Ir. KH. Mohammad Nuh, DEA tentu menjadi orang yang paling bertanggung jawab
untuk persoalan ini. Tapi, saya tetap menaruh rasa simpati, karena bagaimanapun
juga beliau adalah rektor saya dulu ketika masih kuliah di ITS. Gebrakan yang
menurut saya berlebihan itu telah menjerumuskannya pada persoalan pelik yang
tidak pernah dialami bangsa ini. Persoalan yang menurut saya sebenanrnya sangat
kecil tapi dibesar-besarkan. Kalau kita mau jujur, apa sih efek negatif dari
mundurnya ujian nasional? Kenapa ini kemudian diangkat menjadi sesuatu yang
begitu bombastis? Saya setuju kalau ini adalah salah satu persoalan yang tidak
layak terjadi, tetapi bukan persoalan besar yang layak untuk menjadi trending
topik hapir lebih dari 2 minggu terakhir ini. Dalam beberapa acara talk show
yang yang disiarkan langsung dalam beberapa stasiun swasta mencoba mengkaji dan
menelaah lebih jauh tentang persoalan ini, dengan mengundang berbagai
narasumber yang katanya “ahli dibidangnya”. Kesimpulan dari talk show tersebut
sangat terbaca, “Menyalahkan kementerian Pendidikan dan Kebudayaan
sejadi-jadinya”.
Saya sangat
tergelitik, karena saya sendiri merasa agak berlebihan rasanya kemunduran ujian
dianggap sebagai suatu kesalahan fatal. Mungkin benar, tapi buat saya ada yang
lebih fatal dari keterlambatan ujian, yaitu sistem kurikulum. Saya heran,
kenapa gebrakan kurikulum yang akan diterapkan mulai tahun 2013 justru sama
sekali tidak diangkat ke permukaan, padahal substansi dari persoalan kurikulum
kita jauh lebih penting dan mendasar untuk diungkap lebih jauh. Apakah para “ahli”

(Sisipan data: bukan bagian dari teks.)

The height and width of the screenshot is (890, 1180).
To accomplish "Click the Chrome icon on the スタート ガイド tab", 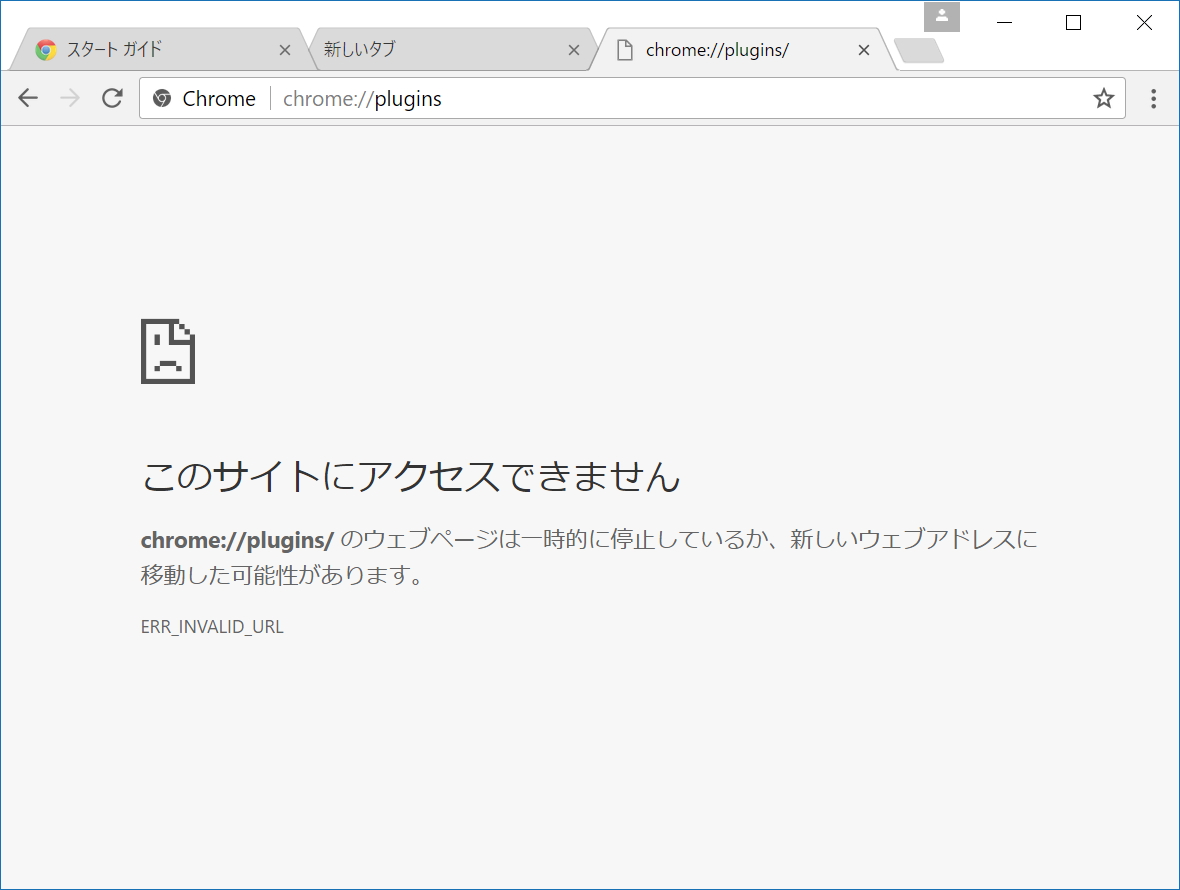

itu buta? Atau, persoalan kurikulum ini kurang “menjual” untuk ditayangkan
dalam talk show? Apapun jawabannya, nyatanya negeri ini tidak peka untuk
persoalan yang secara substantif jauh lebih penting dan mendasar.
Saya
terdorong untuk mendiskusikan persoalan pendidikan ini lebih jauh dengan “pakarnya”.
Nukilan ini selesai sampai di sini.